* _What you should do_
Starting at the line where "Image resolution: width=371" occurs, reproduce each line through the end of the entries below exactly. Omit every picture.

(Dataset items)
┄┄┄┄┄┄┄┄┄┄
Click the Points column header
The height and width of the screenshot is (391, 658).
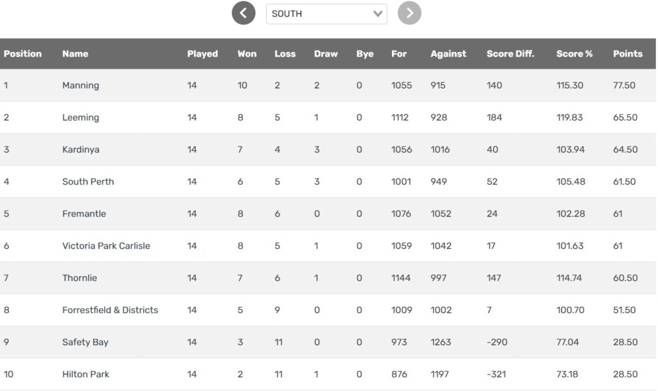[628, 54]

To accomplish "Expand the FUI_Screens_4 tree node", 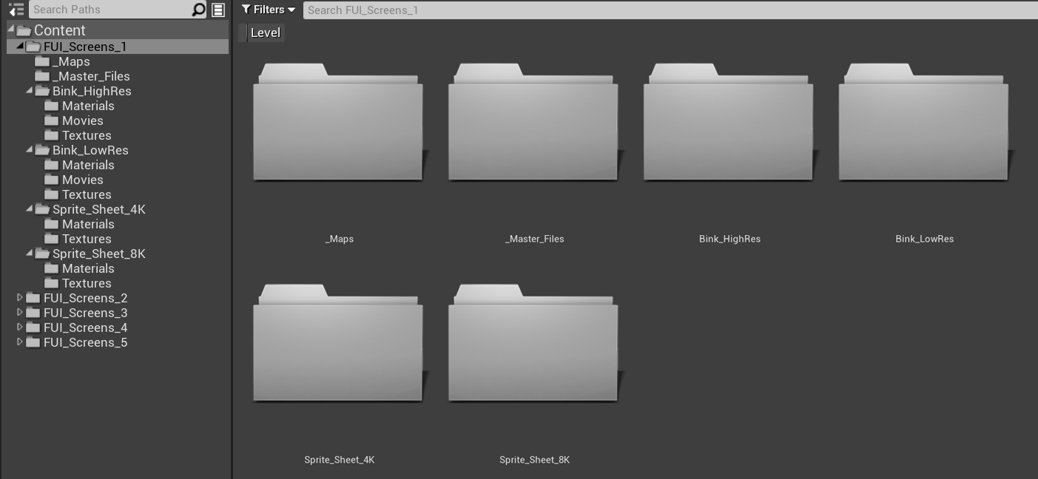I will click(x=20, y=327).
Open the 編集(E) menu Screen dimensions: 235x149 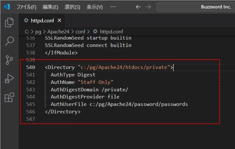click(50, 7)
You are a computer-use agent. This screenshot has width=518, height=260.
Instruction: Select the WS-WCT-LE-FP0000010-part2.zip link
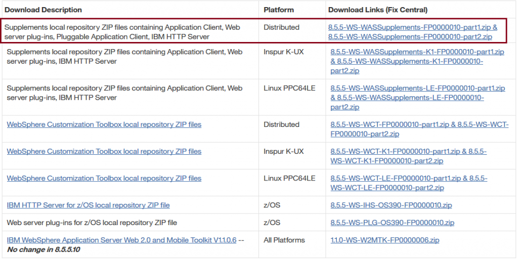point(387,188)
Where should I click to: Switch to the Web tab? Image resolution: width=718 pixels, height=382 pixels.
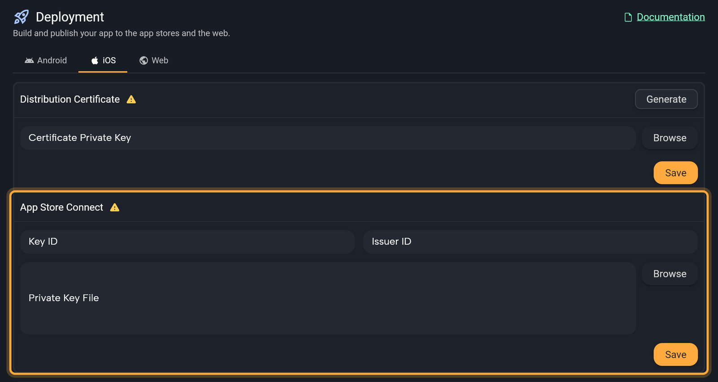click(x=154, y=61)
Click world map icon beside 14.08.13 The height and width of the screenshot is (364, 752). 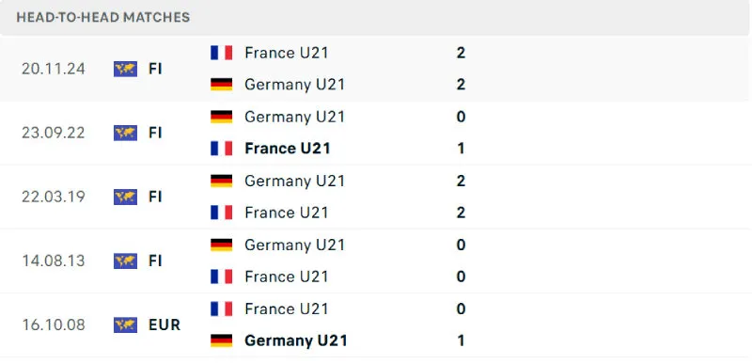tap(125, 261)

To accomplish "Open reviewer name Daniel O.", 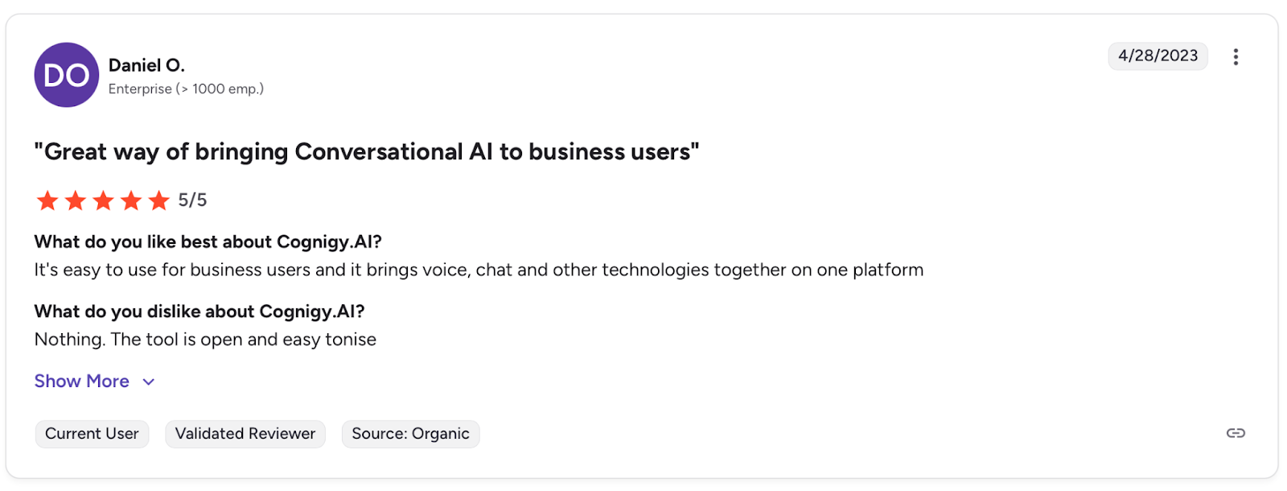I will tap(146, 65).
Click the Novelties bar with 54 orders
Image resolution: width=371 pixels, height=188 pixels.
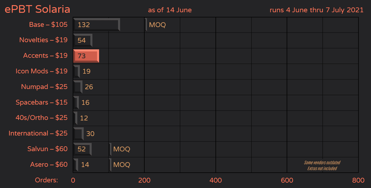tap(83, 40)
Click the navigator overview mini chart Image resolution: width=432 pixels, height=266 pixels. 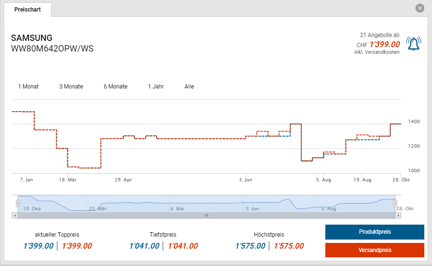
┄┄┄┄┄┄┄┄┄┄
* _Your solution_
Image resolution: width=371 pixels, height=188 pixels.
tap(83, 40)
Click the navigator overview mini chart Image resolution: width=432 pixels, height=266 pixels. 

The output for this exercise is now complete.